- [Work instruction A]: According to the article on the Sysco and US Foods merger, how much in annual cost savings did Sysco expect, and within what period?
- [Work instruction B]: Decide whether each statement agrees with the article on the Sysco and US Foods merger: (i) Sysco plans to buy US Foods for about $3.5 billion; (ii) the facilities in Severn and Jessup are more than 10 miles apart; (iii) US Foods would assume Sysco's debt. For each, answer yes or no and quote the deciding words of the article.

- [Exercise text]:
-*-

A merger of the top two U.S. food distributors, Sysco and US Foods, could mean cutbacks at facilities in Severn and Jessup that employ hundreds of workers and sit fewer than 10 miles apart as a combined company consolidates operations across the United States.
Sysco Corp. announced Monday that it plans to buy US Foods Inc., based in Columbia until a 2007 buyout, for about $3.5 billion in a deal that will create a company commanding at least a quarter of the $235 billion North American market.
Sysco, which would assume US Foods' debt of $4.7 billion, said it expected about $600 million in annual cost savings within three to four years.
The companies, both of which distribute foods to restaurants, hotels, hospitals, schools and other institutions, overlap in most markets, one analyst said.

-*-

- [Supplied information]:

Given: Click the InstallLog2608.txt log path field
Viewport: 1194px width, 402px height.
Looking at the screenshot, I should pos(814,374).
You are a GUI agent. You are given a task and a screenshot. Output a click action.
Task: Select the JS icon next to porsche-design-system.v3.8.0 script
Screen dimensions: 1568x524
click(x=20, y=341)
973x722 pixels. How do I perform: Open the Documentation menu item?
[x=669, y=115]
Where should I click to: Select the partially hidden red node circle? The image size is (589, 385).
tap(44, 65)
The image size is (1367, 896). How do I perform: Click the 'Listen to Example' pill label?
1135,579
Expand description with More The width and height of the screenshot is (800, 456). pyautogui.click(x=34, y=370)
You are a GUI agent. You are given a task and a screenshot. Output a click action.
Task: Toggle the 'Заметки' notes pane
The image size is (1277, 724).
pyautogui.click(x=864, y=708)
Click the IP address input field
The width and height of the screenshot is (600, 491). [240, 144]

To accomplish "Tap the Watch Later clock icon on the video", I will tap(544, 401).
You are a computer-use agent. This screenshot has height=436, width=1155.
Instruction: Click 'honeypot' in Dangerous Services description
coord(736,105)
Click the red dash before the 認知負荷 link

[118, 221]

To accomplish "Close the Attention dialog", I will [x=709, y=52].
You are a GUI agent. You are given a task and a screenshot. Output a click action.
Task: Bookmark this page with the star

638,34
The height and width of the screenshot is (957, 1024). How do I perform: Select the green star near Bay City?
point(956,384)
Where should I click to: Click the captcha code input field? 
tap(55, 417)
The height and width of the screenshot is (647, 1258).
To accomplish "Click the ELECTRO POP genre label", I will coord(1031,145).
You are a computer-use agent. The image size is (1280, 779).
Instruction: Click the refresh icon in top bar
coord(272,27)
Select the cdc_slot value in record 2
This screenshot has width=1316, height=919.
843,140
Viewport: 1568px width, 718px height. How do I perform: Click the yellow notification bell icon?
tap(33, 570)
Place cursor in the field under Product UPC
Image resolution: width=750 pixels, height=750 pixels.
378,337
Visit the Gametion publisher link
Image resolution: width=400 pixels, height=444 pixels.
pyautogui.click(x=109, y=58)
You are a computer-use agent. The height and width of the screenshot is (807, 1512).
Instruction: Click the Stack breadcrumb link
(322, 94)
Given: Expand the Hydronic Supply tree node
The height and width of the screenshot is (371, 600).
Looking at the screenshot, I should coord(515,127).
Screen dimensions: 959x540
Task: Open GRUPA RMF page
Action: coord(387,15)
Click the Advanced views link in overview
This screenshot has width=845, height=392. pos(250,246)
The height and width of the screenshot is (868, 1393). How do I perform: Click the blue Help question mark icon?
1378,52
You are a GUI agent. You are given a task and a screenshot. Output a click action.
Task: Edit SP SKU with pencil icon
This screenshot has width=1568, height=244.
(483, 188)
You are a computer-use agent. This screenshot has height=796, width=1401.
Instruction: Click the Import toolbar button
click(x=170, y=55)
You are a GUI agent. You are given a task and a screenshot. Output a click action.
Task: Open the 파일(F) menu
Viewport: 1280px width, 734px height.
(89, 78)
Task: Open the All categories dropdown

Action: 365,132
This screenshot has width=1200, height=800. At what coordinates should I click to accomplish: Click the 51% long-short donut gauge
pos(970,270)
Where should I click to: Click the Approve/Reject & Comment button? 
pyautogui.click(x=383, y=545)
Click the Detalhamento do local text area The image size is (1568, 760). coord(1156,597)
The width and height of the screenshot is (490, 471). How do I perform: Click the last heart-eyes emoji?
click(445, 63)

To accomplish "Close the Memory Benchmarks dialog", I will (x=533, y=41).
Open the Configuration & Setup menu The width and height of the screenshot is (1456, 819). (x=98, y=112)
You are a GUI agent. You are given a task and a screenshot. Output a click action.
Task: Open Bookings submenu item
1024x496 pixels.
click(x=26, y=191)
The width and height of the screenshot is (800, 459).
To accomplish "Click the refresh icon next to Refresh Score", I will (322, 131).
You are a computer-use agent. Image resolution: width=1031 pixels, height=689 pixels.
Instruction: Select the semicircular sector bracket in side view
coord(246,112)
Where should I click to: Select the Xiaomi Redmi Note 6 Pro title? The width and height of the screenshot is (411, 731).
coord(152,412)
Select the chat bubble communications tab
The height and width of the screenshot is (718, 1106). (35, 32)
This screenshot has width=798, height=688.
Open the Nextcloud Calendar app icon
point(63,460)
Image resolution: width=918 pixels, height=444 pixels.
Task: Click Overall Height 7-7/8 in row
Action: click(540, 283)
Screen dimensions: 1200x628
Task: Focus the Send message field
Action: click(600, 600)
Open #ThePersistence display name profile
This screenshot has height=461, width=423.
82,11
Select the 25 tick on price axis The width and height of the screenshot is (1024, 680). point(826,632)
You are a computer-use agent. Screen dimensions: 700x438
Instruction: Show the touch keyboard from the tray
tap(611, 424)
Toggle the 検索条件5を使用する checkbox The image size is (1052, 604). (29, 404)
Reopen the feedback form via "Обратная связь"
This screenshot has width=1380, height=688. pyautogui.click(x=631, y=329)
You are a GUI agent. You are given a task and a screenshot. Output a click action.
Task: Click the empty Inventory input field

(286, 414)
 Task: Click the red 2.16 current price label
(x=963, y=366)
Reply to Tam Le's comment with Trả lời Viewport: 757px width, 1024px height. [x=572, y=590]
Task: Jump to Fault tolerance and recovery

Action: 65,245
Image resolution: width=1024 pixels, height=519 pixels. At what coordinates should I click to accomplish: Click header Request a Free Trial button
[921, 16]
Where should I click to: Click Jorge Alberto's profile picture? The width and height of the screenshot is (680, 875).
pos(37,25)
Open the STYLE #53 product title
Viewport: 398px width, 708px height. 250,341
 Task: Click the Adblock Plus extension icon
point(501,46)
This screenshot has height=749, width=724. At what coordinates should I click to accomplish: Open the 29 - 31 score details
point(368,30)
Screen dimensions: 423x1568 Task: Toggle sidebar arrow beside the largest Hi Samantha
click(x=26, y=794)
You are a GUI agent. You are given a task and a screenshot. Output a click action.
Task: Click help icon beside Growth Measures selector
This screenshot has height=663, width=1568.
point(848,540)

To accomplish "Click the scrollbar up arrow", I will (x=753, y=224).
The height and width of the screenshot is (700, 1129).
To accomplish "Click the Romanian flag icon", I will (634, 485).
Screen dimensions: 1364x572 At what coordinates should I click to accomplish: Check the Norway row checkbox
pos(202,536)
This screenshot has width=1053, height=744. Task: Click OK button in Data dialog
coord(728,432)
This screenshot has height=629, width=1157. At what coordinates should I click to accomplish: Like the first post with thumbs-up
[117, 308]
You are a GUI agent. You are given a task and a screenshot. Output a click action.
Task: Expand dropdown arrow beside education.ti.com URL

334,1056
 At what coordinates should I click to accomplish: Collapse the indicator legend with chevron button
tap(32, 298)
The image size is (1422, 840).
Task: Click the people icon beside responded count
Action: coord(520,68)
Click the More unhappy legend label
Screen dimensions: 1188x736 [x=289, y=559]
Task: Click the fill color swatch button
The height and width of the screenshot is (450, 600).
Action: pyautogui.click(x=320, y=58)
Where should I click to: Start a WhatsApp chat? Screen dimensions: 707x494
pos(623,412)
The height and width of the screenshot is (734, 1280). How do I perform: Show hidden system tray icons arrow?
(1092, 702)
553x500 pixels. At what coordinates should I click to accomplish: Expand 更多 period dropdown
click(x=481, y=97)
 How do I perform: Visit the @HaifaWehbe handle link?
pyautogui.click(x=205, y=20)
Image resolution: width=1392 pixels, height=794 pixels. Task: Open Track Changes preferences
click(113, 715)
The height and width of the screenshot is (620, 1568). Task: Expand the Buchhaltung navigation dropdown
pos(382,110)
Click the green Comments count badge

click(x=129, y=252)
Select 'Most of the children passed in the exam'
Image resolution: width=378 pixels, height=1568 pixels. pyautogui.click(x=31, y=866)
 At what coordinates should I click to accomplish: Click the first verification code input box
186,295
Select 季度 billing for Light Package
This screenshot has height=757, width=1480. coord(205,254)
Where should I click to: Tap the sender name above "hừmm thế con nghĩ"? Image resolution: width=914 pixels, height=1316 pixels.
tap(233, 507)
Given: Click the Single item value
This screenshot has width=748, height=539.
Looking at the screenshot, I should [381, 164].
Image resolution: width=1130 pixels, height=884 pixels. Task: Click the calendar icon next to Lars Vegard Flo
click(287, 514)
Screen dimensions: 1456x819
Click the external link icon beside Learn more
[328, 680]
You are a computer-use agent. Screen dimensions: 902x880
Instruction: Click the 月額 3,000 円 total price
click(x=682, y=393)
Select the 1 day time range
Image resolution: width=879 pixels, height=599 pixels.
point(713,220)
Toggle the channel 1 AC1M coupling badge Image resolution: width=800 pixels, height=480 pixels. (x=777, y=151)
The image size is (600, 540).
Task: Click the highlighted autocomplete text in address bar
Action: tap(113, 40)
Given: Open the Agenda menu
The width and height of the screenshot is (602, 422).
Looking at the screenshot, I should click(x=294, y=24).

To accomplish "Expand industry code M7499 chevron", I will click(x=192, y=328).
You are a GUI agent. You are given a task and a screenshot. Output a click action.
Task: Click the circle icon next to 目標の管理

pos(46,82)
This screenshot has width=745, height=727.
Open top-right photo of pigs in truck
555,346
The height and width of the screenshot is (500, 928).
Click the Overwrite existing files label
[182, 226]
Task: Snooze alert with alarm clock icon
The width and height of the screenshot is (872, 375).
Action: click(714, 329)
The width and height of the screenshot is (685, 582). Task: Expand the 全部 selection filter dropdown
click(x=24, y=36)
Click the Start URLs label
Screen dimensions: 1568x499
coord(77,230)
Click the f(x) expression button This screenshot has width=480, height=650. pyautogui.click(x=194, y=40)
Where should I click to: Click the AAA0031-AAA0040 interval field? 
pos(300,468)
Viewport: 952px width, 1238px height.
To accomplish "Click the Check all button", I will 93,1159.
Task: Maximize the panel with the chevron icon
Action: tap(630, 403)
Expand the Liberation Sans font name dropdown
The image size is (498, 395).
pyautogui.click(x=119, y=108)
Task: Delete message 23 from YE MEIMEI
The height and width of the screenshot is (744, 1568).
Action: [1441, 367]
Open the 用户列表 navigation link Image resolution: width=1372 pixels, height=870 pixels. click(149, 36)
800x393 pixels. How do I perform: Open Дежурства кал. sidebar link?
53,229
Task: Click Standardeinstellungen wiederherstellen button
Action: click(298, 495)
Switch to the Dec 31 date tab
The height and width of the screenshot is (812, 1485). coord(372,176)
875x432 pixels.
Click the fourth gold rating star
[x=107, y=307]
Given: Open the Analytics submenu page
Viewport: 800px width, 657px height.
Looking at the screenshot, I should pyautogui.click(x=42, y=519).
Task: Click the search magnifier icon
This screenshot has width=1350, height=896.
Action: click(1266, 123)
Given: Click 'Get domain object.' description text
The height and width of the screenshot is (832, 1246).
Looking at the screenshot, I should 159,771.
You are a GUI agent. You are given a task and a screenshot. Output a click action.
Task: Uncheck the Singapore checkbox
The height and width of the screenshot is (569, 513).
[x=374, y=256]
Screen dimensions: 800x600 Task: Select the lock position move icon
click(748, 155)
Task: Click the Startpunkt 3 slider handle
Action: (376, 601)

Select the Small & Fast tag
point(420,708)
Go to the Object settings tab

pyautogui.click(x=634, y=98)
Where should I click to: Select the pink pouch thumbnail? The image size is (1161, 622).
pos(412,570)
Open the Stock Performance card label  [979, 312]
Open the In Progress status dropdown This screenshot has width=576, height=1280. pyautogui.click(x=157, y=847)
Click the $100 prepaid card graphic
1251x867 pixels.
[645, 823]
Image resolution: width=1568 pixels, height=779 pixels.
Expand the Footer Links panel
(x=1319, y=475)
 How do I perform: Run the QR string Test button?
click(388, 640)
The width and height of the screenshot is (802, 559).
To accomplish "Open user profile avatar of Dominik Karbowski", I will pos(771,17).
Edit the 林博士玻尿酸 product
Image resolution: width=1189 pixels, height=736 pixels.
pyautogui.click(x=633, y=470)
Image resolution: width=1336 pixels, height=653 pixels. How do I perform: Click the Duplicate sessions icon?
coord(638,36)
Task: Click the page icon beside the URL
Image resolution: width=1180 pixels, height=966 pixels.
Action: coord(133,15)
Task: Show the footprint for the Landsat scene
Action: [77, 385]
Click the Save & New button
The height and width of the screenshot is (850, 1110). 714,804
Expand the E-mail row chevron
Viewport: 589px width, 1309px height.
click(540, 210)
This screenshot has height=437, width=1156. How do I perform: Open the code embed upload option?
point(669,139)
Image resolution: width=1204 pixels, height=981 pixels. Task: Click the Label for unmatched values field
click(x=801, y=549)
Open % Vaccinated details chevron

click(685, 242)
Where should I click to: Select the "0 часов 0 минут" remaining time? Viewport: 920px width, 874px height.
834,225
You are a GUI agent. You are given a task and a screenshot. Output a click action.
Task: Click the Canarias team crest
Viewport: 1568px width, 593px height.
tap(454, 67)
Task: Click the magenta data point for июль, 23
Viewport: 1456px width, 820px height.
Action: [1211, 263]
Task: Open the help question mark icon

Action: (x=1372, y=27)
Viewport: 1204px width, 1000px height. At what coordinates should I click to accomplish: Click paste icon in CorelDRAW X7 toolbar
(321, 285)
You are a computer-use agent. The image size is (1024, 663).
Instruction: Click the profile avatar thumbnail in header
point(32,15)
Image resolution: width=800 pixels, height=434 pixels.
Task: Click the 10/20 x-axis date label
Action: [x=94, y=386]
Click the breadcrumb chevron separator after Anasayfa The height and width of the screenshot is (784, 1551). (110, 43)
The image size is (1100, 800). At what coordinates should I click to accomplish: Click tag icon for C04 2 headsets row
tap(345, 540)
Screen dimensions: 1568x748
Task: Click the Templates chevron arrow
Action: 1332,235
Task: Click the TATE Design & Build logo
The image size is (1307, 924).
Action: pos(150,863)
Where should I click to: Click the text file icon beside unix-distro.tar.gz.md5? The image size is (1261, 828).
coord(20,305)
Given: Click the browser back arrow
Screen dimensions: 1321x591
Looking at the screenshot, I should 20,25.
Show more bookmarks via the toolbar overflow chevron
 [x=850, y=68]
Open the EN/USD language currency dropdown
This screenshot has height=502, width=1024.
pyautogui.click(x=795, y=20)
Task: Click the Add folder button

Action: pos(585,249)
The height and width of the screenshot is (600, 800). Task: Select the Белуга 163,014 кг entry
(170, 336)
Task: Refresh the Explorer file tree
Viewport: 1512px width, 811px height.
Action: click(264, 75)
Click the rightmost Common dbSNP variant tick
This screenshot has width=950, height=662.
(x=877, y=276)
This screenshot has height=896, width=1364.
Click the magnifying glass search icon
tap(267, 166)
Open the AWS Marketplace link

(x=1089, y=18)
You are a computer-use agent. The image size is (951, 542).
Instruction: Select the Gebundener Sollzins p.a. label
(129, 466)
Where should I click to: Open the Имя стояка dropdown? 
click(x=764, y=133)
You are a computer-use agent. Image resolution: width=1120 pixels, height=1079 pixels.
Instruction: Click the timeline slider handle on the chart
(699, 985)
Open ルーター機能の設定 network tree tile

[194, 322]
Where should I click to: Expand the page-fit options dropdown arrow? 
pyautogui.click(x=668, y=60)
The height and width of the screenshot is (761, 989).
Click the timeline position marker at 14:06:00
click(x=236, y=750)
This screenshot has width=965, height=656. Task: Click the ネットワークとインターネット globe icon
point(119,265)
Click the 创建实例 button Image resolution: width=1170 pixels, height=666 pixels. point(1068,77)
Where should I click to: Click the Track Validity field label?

-*-

- [Expected answer A]: About $600 million in annual cost savings within three to four years.

- [Expected answer B]:
(i) Yes: "Sysco Corp. announced Monday that it plans to buy US Foods Inc., based in Columbia until a 2007 buyout, for about $3.5 billion"
(ii) No: "sit fewer than 10 miles apart"
(iii) No: "Sysco, which would assume US Foods' debt of $4.7 billion"